Records shown »
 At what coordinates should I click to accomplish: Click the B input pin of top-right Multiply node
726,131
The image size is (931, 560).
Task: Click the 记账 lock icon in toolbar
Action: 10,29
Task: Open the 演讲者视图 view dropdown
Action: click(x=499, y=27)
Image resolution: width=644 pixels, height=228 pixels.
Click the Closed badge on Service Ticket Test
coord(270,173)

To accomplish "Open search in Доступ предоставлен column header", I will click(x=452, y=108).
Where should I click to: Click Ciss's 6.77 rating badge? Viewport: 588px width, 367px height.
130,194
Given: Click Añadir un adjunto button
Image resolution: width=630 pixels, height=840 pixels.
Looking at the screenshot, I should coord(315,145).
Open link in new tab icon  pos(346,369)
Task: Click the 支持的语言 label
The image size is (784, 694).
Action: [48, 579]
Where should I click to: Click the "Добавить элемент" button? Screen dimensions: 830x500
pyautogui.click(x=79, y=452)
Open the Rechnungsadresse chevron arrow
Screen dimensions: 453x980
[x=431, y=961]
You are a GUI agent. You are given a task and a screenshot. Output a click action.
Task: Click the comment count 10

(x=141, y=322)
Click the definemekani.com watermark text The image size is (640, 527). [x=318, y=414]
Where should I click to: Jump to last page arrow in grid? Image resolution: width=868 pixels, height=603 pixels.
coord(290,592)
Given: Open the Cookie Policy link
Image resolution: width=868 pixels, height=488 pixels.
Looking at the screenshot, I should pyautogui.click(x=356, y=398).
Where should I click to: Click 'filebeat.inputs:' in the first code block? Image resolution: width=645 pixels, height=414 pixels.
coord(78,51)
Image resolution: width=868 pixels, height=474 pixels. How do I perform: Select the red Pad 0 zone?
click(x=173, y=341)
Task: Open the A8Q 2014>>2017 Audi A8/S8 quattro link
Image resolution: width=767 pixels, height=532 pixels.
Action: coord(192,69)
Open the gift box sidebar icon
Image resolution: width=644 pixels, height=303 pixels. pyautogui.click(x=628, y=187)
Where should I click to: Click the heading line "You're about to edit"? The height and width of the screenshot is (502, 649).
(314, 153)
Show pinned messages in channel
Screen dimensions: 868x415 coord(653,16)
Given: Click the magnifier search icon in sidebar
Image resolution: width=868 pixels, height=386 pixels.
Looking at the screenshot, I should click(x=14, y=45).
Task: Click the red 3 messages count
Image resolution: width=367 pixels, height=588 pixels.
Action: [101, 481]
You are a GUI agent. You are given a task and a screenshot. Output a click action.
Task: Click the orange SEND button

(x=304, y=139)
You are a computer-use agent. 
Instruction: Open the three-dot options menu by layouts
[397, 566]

Assignment » Report all lines in the records that include the string "search".

Task response »
To accomplish "Open search in Доступ предоставлен column header", I will click(x=452, y=108).
Given: Click the magnifier search icon in sidebar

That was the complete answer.